(Rows for finding displayed items)

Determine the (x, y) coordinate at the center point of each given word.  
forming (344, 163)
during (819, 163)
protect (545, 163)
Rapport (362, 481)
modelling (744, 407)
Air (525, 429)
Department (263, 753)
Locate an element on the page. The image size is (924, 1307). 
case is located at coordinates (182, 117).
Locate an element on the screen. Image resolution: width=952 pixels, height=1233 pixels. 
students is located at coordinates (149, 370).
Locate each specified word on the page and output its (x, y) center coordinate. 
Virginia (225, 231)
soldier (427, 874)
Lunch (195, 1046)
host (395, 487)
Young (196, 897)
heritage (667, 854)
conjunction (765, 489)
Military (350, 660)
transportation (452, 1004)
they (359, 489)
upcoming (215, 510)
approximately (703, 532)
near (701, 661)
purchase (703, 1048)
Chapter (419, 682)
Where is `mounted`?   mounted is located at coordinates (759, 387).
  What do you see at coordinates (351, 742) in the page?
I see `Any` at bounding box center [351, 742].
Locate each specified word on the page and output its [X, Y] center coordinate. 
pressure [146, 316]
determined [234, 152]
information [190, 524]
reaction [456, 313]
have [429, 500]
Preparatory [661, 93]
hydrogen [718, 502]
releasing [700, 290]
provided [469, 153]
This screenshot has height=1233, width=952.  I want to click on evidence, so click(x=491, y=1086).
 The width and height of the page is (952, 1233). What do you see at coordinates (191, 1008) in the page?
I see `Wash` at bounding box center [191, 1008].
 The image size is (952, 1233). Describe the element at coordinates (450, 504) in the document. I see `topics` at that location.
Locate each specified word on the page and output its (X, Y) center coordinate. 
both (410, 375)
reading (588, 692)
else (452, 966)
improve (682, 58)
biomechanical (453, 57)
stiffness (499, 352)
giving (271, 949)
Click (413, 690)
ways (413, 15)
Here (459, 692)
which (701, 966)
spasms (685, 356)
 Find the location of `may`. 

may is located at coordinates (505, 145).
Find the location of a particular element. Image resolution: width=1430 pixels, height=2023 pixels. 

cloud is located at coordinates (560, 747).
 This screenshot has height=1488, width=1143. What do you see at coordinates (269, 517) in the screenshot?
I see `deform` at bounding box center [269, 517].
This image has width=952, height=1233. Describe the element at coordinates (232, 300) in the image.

--- STATED TASK ---
Copy out the rows verbatim, everything from the one containing "determined [234, 152]" down to the one containing "The image size is (952, 1233).", both included.

--- TASK RESPONSE ---
determined [234, 152]
information [190, 524]
reaction [456, 313]
have [429, 500]
Preparatory [661, 93]
hydrogen [718, 502]
releasing [700, 290]
provided [469, 153]
This screenshot has height=1233, width=952.  I want to click on evidence, so click(x=491, y=1086).
 The width and height of the page is (952, 1233). What do you see at coordinates (191, 1008) in the page?
I see `Wash` at bounding box center [191, 1008].
 The image size is (952, 1233). Describe the element at coordinates (450, 504) in the document. I see `topics` at that location.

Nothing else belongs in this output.